**Task item**
Up to and including the line with "Sign up for Email Alerts (188, 2054)", copy the records below exactly from their first line.
** Dataset records follows **
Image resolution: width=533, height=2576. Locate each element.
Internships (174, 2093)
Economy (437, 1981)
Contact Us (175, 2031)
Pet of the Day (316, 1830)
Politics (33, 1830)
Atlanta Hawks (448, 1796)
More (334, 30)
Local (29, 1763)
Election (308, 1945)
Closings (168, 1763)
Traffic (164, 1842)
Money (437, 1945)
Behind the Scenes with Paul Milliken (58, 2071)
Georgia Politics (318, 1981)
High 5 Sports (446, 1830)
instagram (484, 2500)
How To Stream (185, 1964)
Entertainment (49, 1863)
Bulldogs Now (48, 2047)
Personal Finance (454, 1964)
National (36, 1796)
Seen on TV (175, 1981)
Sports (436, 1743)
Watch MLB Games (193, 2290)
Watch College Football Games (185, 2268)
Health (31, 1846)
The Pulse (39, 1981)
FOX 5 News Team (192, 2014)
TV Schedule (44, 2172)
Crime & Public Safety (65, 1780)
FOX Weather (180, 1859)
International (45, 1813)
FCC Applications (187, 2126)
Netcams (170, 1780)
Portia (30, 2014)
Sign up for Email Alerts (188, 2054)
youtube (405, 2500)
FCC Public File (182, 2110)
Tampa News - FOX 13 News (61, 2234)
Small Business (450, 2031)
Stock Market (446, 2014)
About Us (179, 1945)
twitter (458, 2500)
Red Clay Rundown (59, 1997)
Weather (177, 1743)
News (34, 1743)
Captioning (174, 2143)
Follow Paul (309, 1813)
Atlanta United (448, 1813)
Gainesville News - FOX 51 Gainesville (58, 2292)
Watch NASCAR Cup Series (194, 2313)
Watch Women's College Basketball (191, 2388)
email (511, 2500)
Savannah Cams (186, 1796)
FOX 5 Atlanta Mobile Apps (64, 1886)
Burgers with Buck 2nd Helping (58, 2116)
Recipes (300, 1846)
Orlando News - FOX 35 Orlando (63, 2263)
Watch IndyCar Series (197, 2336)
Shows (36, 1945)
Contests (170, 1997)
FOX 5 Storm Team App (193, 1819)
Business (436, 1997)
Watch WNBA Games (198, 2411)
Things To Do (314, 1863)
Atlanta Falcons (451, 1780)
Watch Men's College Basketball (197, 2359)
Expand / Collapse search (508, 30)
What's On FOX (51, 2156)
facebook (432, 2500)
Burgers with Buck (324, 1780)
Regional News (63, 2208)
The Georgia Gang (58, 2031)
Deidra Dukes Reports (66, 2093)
** End of Dataset records **
**Solution to the problem**
Image resolution: width=533, height=2576. Locate each element.
Internships (174, 2093)
Economy (437, 1981)
Contact Us (175, 2031)
Pet of the Day (316, 1830)
Politics (33, 1830)
Atlanta Hawks (448, 1796)
More (334, 30)
Local (29, 1763)
Election (308, 1945)
Closings (168, 1763)
Traffic (164, 1842)
Money (437, 1945)
Behind the Scenes with Paul Milliken (58, 2071)
Georgia Politics (318, 1981)
High 5 Sports (446, 1830)
instagram (484, 2500)
How To Stream (185, 1964)
Entertainment (49, 1863)
Bulldogs Now (48, 2047)
Personal Finance (454, 1964)
National (36, 1796)
Seen on TV (175, 1981)
Sports (436, 1743)
Watch MLB Games (193, 2290)
Watch College Football Games (185, 2268)
Health (31, 1846)
The Pulse (39, 1981)
FOX 5 News Team (192, 2014)
TV Schedule (44, 2172)
Crime & Public Safety (65, 1780)
FOX Weather (180, 1859)
International (45, 1813)
FCC Applications (187, 2126)
Netcams (170, 1780)
Portia (30, 2014)
Sign up for Email Alerts (188, 2054)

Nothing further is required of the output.